Oui, c'est magnifique mais un tantinet attendu si tu veux mon avis. (Un petit problème de date dans ton article).
Le sang de la jeunesse coûte si peu à verser : c'est une évidence pour bien des vieillards bien assis (rancis)! Et l'on n'a plus alors qu'à déplorer jounalistiquement les disparitions prématurées de ces James Dean de 14, qui avec Alain Fournier, sont montés à l'assaut le sabre au clair. Il faut seulement agiter un drapeau, des valeurs bien nationales et patriotiques pour que la jeunesse s'enflamme et donne -sans coup férir et sans beaucoup penser- son sang pour des concepts défraîchis : gloire, panache, famille, patrie. Mais à qui la faute, à ces cyniques vieillards qui régénèrent le pays à coups de purge des forces vives ou à ces dernières qui se trouvent sublimes d'aller mourir pour les idéaux qui ornent les frontons de nos bâtiments publics ? Et des rencontres que tu évoques, le bon Mauriac a sans doute le beau rôle de défendre les derniers.
L'OdR

Anonymous said...

Je voulais préciser (car peut-être faisons nous un contre-sens sur le mot de Pointcarré): si la guerre avait duré plus longtemps, peut-être que la jeunesse, qui prenait du plomb dans l'aile en aurait-elle pris aussi dans le crâne, littéralement et au figuré. Les mutineries de 17 en sont un exemple avant-coureur.

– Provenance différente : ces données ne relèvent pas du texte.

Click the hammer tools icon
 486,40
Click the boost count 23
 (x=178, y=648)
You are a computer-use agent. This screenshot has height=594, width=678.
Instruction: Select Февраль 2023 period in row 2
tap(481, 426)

La fleur au fusil finit par faner et la guerre montre alors son mufle minotaurin; les idéologies finissent aussi par tomber quand les guerres durent et que les hommes se trouvent alors obligés de penser. Etait-ce cela ce que laissait entendre Pointcarré ? Pas sûr, et pourtant...

Le même

Eric Aussudre said...

L'odieux ex-nantais est de retour et c'est bon. Qui d'autre nous gratifiera de mufles minotaurins? Hélas, l'odieux, fin connaisseur du mythe de Thésée l'est un peu moins des moeurs politiques de la défunte Troisième République. Poincaré n'avait pas en tête l'hydre Internationaliste lorsqu'il prononça ses mots. Il souhaitait que la guerre dure pour que l'Union sacrée perdure et que la paix civile se maintienne. les mutineries de 1917 furent avant tout un mouvement de profonde lassitude et s'il y'eut des drapeaux rouges brandis et des temps des cerises chantés, ils furent très minoritaires.
Quant aux James Dean de 1914, en 1917, le sublime des monuments aux morts les laissait de marbre. Les attitudes héroïques sont mortes dans la boue des Eparges et les forces vives ont été ensevelies dans la tranchée des baïonettes.